There is currently no general mathemetical theorem which can determine if a representation of a number is the smallest possible for that number (although a lower bound can be discovered by understanding shannon's information theory). (I said general theorem, as special cases do exist).
As you said you don't know a whole lot of math, this is perhaps not a useful answer for you...
You're doing a form of lossless compression, and lossless compression doesn't work on random data. Suppose, to the contrary, that you had a way of compressing N-bit numbers into N-1-bit numbers. In that case, you'd have 2^N values to compress into 2^N-1 designations, which is an average of 2 values per designation, so your average designation couldn't be uncompressed. Lossless compression works well on relatively structured data, where data we're likely to get is compressed small, and data we aren't going to get actually grows some.
It's a little more complicated than that, since you're compressing partly by allowing more information per character. (There are a greater number of N-character sequences involving digits and operators than digits alone.) Still, you're not going to get lossless compression that, on the average, is better than just writing the whole numbers in binary.
It looks like you're basically wanting to do factoring on an arbitrarily large number. That is such a difficult problem that it actually serves as the cornerstone of modern-day cryptography.

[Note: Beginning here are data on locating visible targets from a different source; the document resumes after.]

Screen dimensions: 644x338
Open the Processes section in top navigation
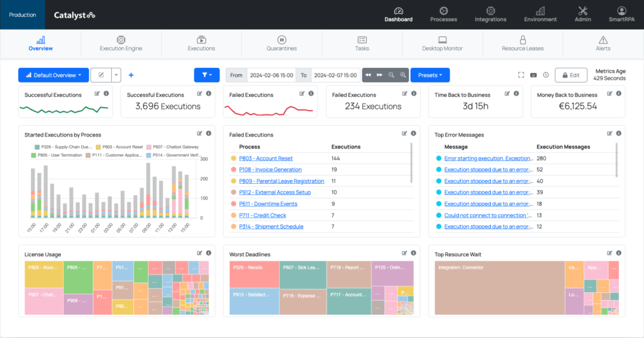point(443,14)
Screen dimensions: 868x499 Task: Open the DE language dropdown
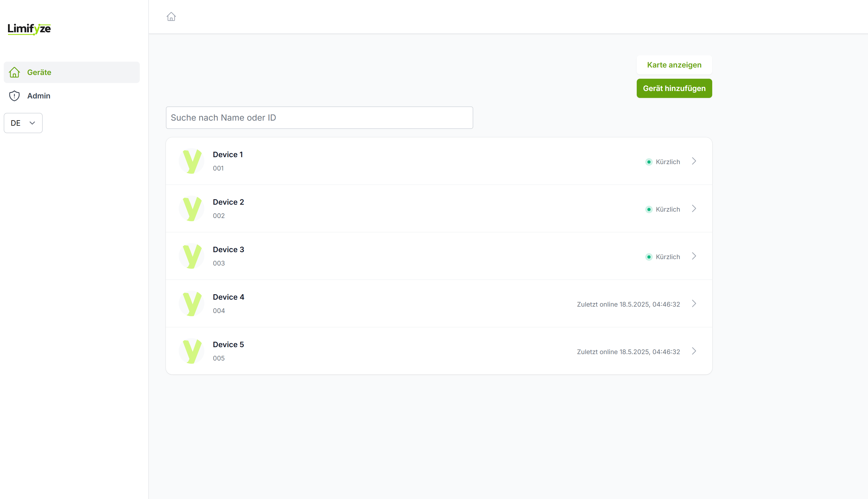(23, 123)
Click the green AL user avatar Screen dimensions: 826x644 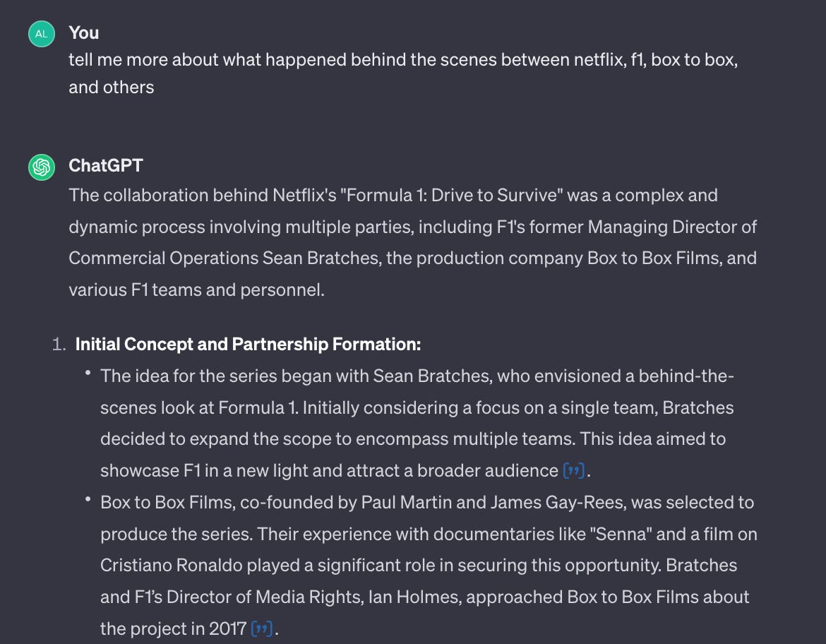pos(42,35)

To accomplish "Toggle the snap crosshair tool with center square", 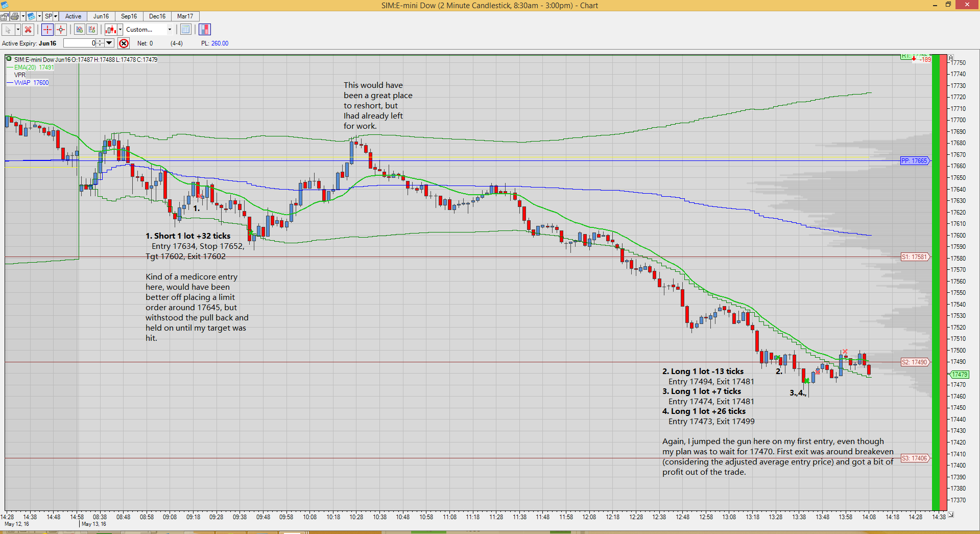I will point(61,30).
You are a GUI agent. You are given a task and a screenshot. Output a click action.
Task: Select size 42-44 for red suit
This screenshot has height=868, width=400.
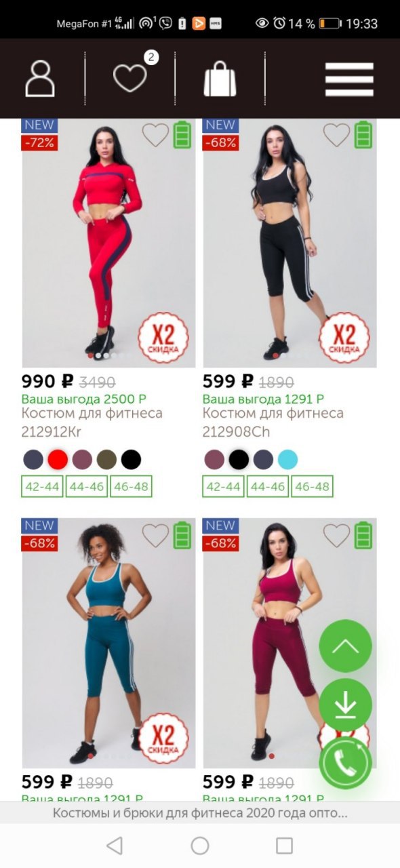(42, 486)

This really appears to be a mathematics problem, and not programming or computer science problem. You should ask this on https://math.stackexchange.com/
While your question remains unclear, perhaps integer relation finding is what you are after.
EDIT:
There is some speculation that finding a "short" form is somehow related to the factoring problem. I don't believe that is true unless your definition requires a product as the answer. Consider the following pseudo-algorithm which is just sketch and for which no optimization is attempted.

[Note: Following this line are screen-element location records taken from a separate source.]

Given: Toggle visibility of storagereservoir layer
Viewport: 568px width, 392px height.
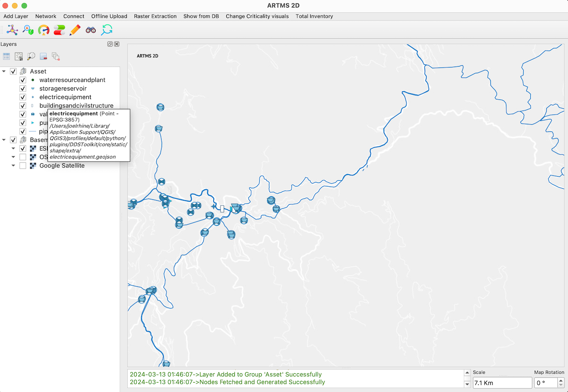Looking at the screenshot, I should (x=23, y=89).
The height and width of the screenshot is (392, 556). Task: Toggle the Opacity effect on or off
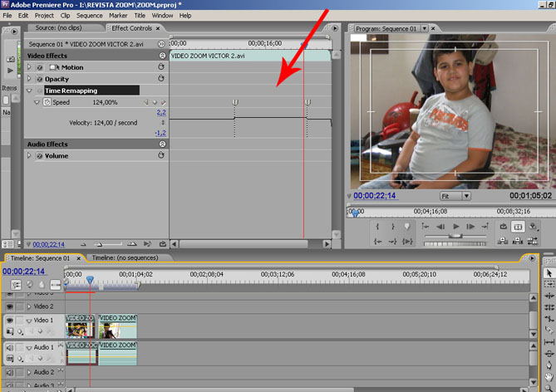(38, 79)
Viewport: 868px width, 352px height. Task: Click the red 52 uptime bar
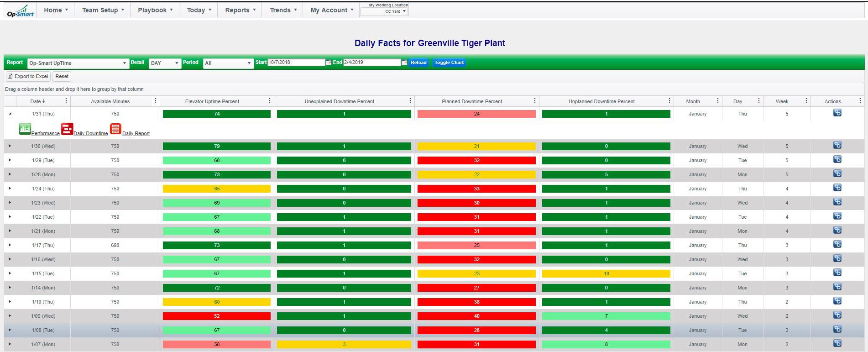(x=216, y=316)
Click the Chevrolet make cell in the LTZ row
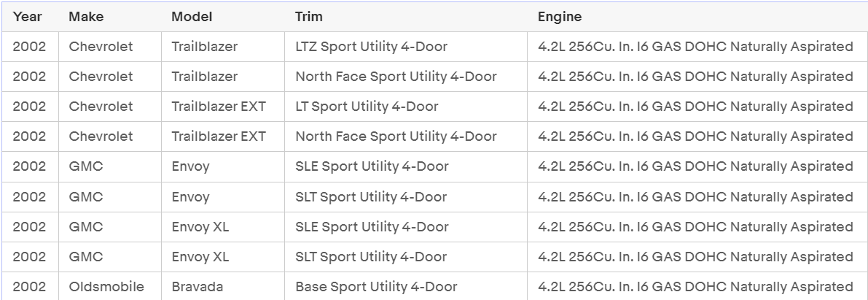Screen dimensions: 868x300 point(101,47)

If "shortest" is a well-defined concept, then in general you get "short" expressions by using small integers to large powers. If N is my integer, then I can find an integer nearby that is 0 mod 4. How close? Within +/- 2. I can find an integer within +/- 4 that is 0 mod 8. And so on. Now that's just the powers of 2. I can perform the same exercise with 3, 5, 7, etc. We can, for example, easily find the nearest integer that is simultaneously the product of powers of 2, 3, 5, 7, 11, 13, and 17, call it N_1. Now compute N-N_1, call it d_1. Maybe d_1 is "short". If so, then N_1 (expressed as power of the prime) + d_1 is the answer. If not, recurse to find a "short" expression for d_1.
We can also pick integers that are maybe farther away than our first choice; even though the difference d_1 is larger, it might have a shorter form.
The existence of an infinite number of primes means that there will always be numbers that cannot be simplified by factoring. What you're asking for is not possible, sorry.